## Exercise
Output the lines of the entries below beginning at the one with "This screenshot has height=633, width=1032." and ending with the last, exactly as written and without pictures.
Top of Listed records
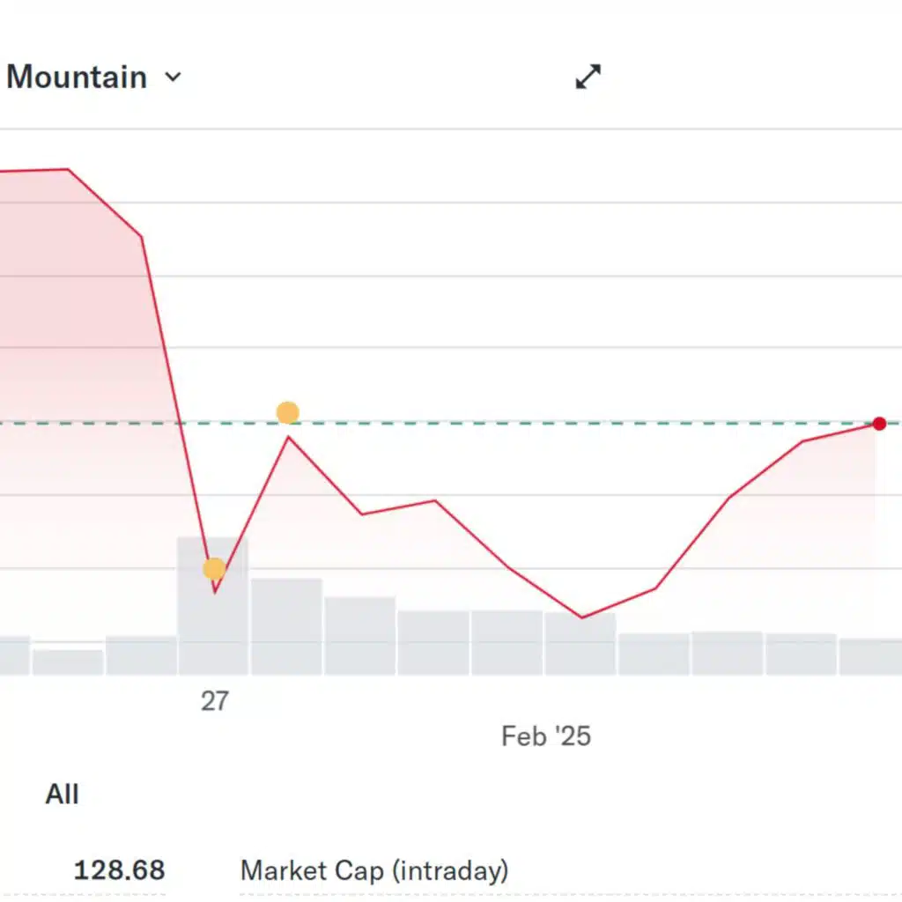This screenshot has width=902, height=902.
Task: Open the Mountain chart type dropdown
Action: point(93,78)
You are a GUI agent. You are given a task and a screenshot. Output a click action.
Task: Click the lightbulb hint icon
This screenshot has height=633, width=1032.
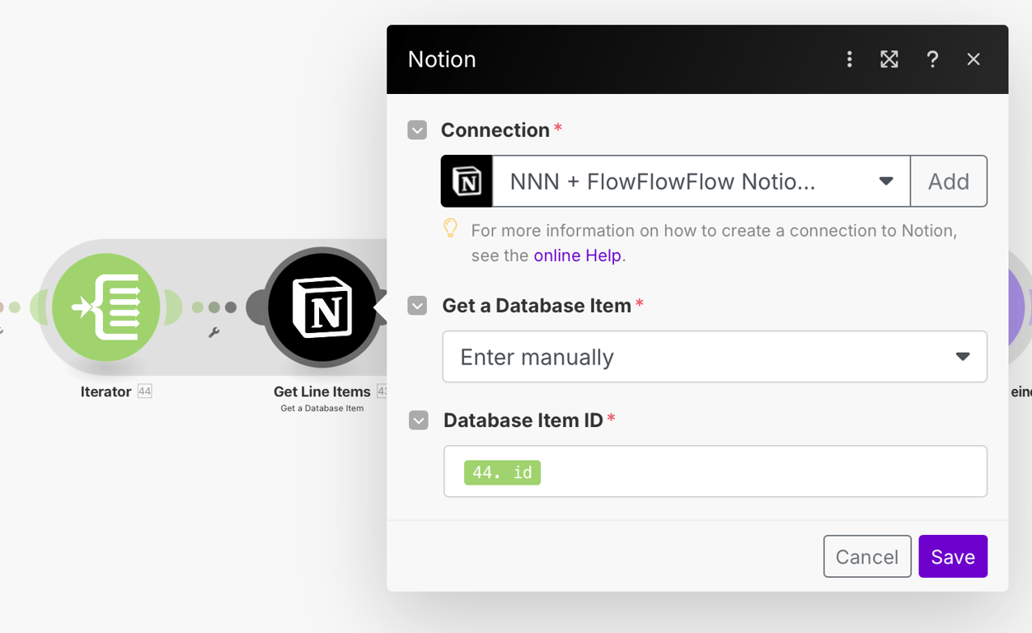450,228
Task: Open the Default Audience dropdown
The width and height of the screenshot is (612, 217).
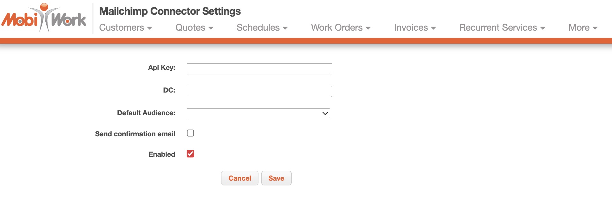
Bottom of Listed records
## Answer space
This screenshot has height=633, width=1032.
450,228
Task: Open the Default Audience dropdown
The width and height of the screenshot is (612, 217).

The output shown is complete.